Unfiltered Story #159849

, , , | Unfiltered | August 1, 2019

(Backstory: A few years ago, about a mile from where this takes place but on the same road, I was nearly knocked off my bike by a Fedex driver who came onto the sidewalk. Half of my body was bruised, and in addition to scratching the paint, they had rolled over my front tire, bending the rim, which I had to replace myself, as I never thought to grab a license plate number. This took place in fall 2012, and the following takes place in spring 2015.)

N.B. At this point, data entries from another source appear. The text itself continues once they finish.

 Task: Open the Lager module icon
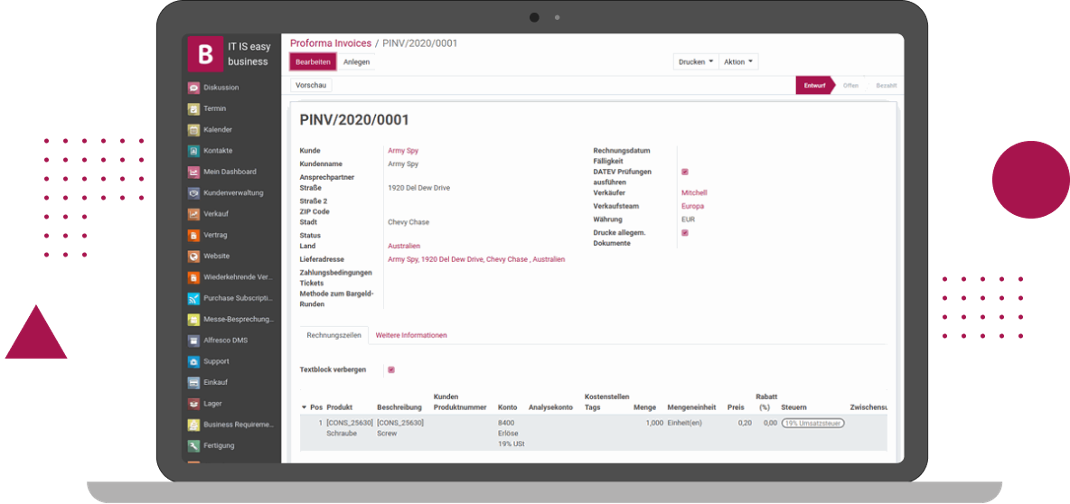click(194, 403)
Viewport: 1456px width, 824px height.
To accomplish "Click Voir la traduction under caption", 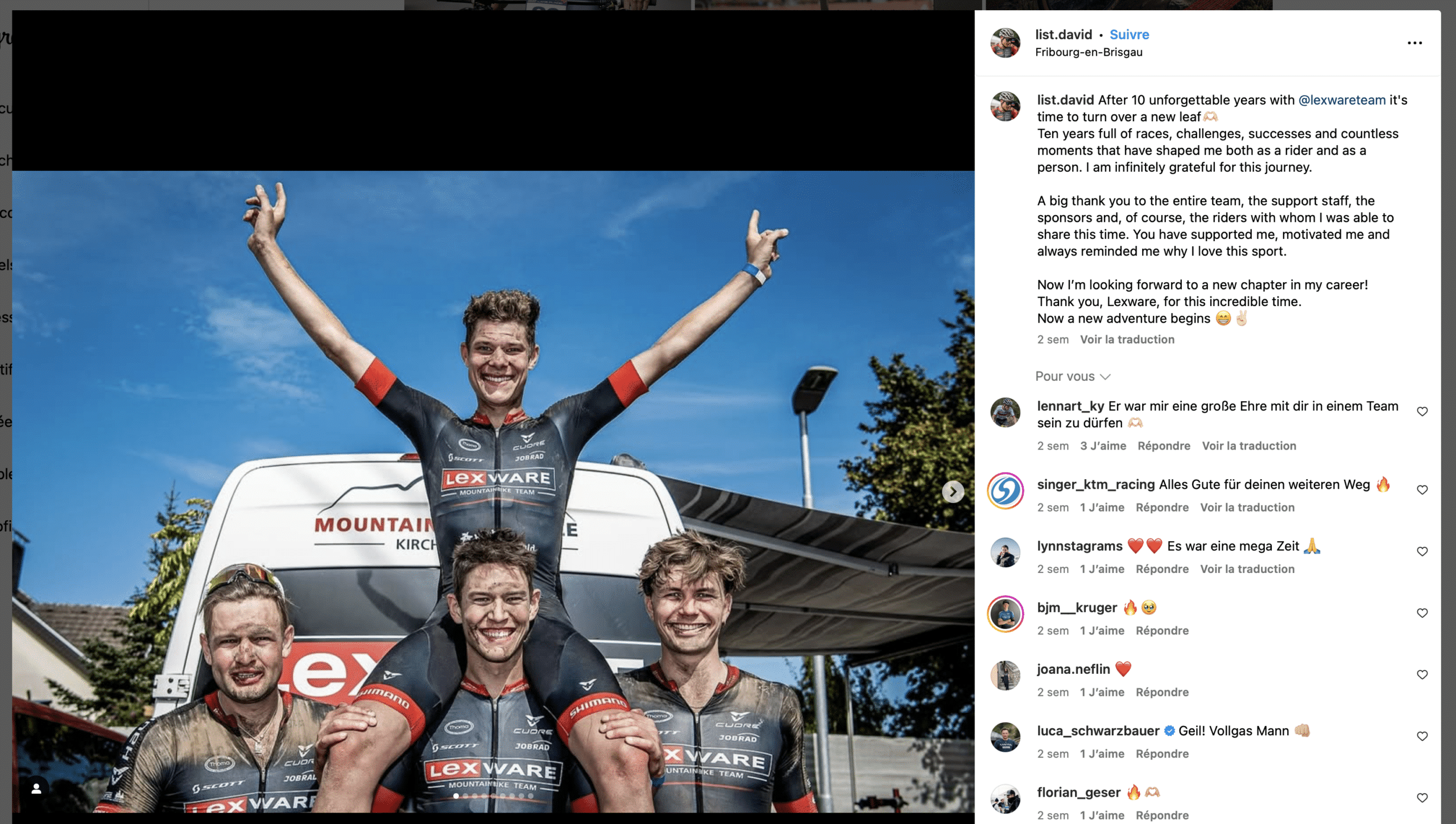I will 1127,340.
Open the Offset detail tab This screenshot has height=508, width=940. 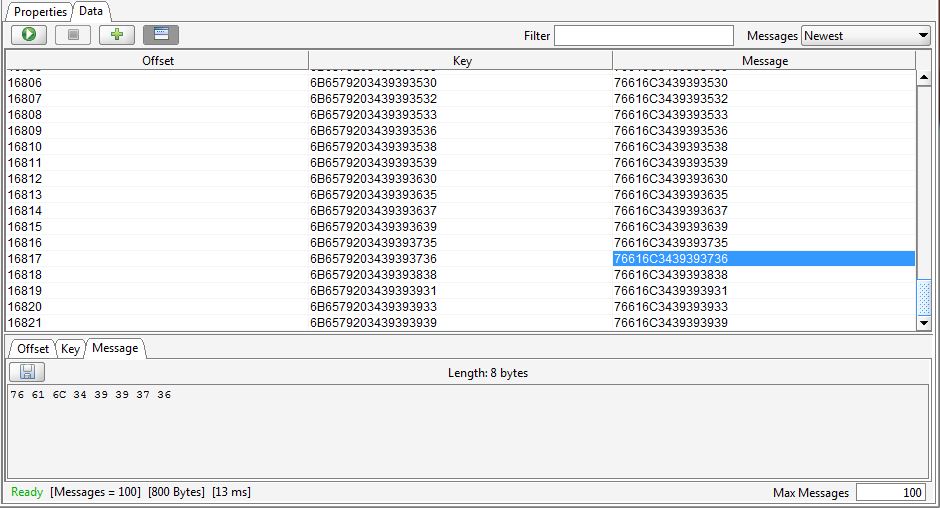click(32, 349)
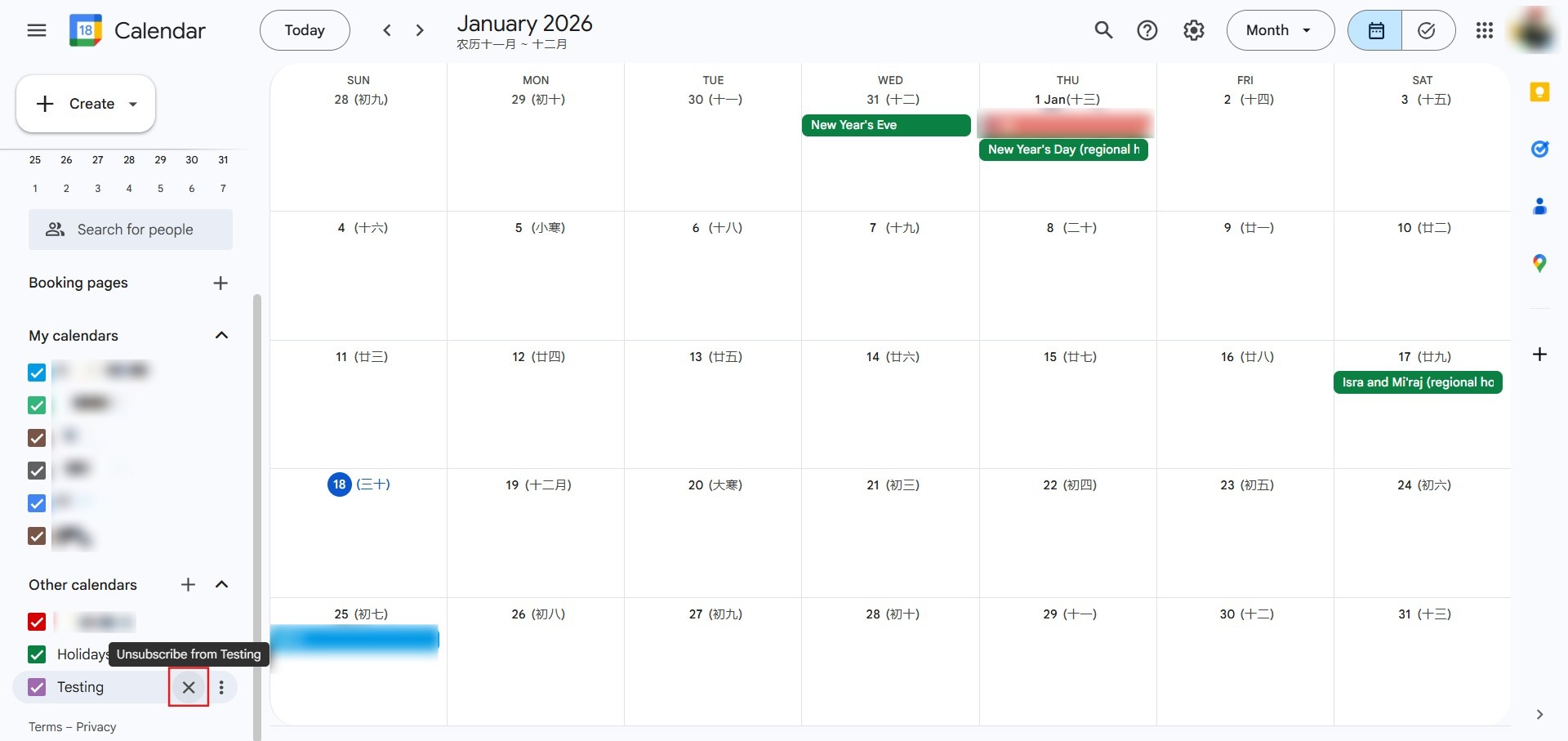Click the Today button
This screenshot has width=1568, height=741.
305,30
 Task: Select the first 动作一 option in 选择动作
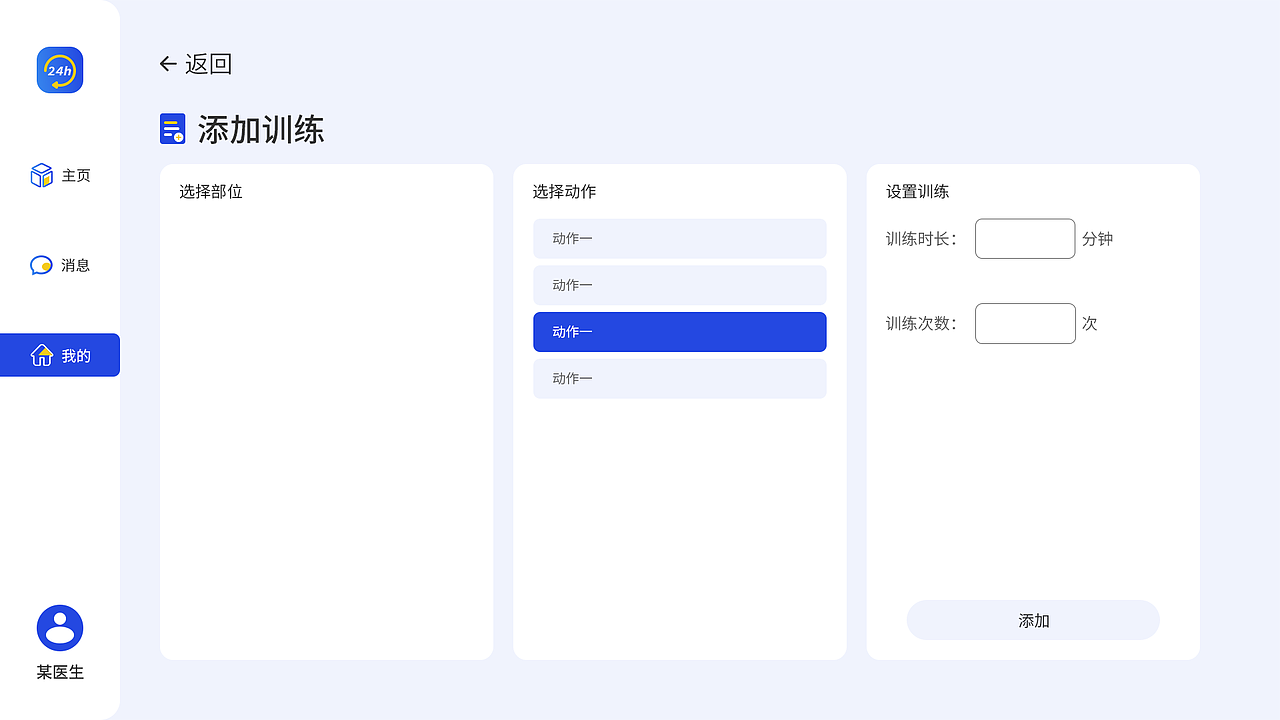pyautogui.click(x=680, y=238)
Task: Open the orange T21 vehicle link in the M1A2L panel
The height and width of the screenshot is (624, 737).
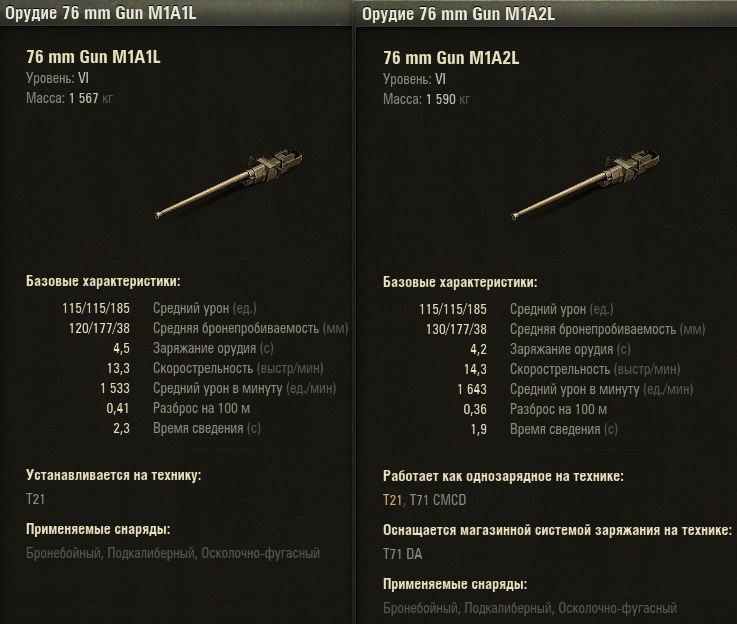Action: [392, 499]
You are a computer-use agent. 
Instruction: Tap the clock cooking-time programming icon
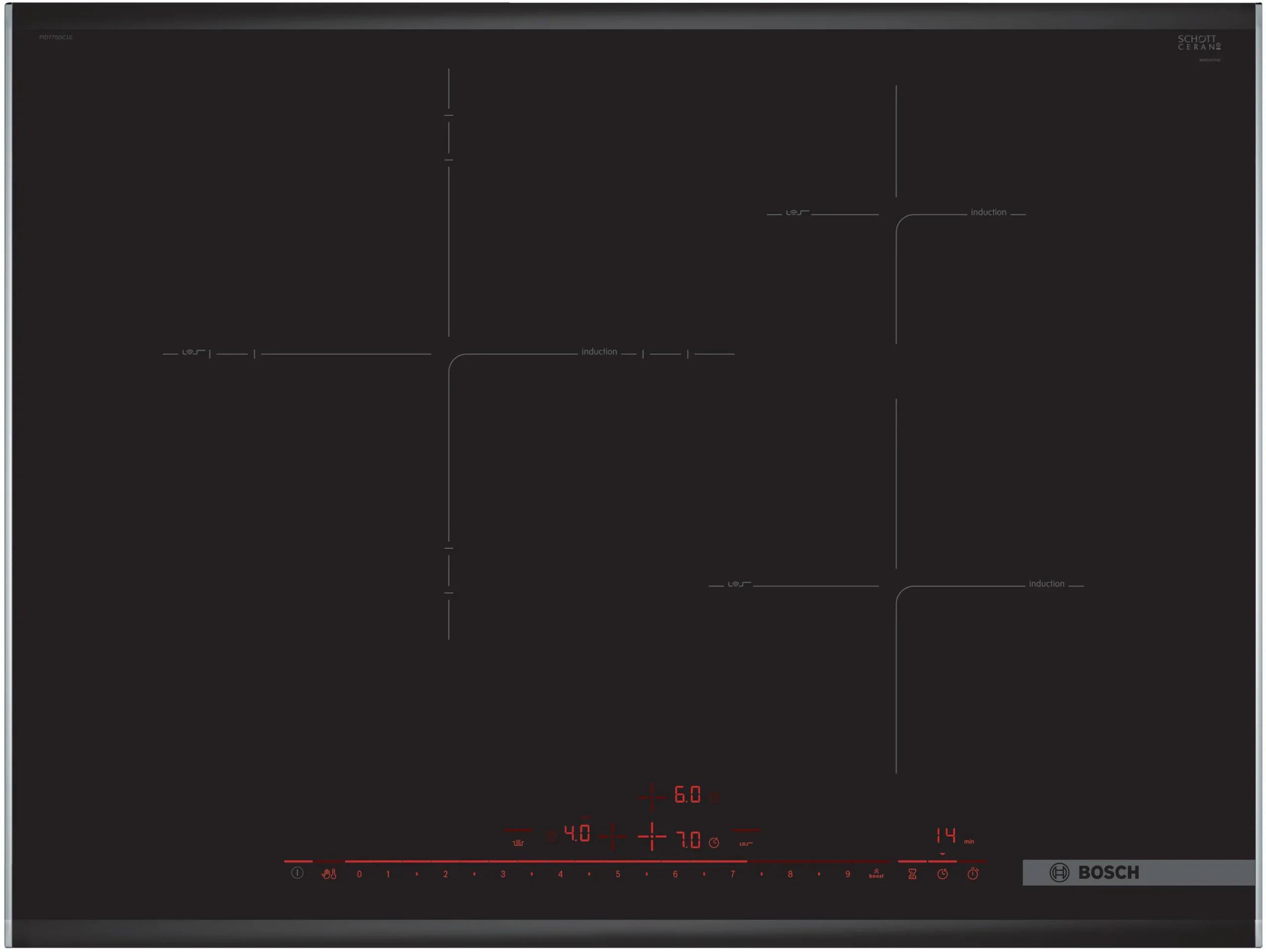942,873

(I am crossing the road to return to my dorm, after having picked up some items like cleaning supplies needed to move out of my dorm the next day. I am on foot, as it is faster than biking to this location. I see something and call my dad to tell him an idea I had; my cell phone has stopped working properly and I am fooling with it. I see the light has changed.)

Me: *Steps out into road*
(A screech is heard and I remember falling backwards. I do not go unconscious, but scramble up and collect my shopping, before hiding behind the light post on the opposite corner. I am autistic, and a panic attack ensues.)
(While there, many people stop, and an ambulance is called.)
Man: Are you okay? You stepped out in front of me!
College RA: [My nickname], what happened?? Did you get hit??
Other College RA: [College higher up] just called an ambulance. Are you sure you’re okay?
Me: I got hit! I got hit!
(Only the first RA is aware of my autism, and warns people to stay back. Police from campus arrive and she quickly answers their questions, as she was a witness and I am still recovering and am incoherent.)
(Shortly after, an RAA [RA supervisor] and the police question me. It turns out the man there asking me if I was okay was the one who had hit me.)
Me, to police: I was trying to call my dad, and I forgot the light was messed up. I walked in front of him.

(We eventually get it sorted out. I refuse to be taken to the hospital, as my only visible wounds are road rash, that have ceased bleeding before the ambulance arrived. I take full responsibility for the crash–I had not been paying to attention, and knew the light was messed up. I insist that the man is not at fault, since I know for sure I was the cause and cannot blame the driver. It turns out the man was a church pastor, and he invited me to his church this fall.)

Me, after the cupcake party at school and showing off my new “battle scars”: I should do this more often!
RAs, all at once: NO!!

(Because my arm is sore, I had to change my move-out inspection to the next day. Only hours later did I realize that the poor pastor was probably on his way to Wednesday chapel! I felt really horrid then!)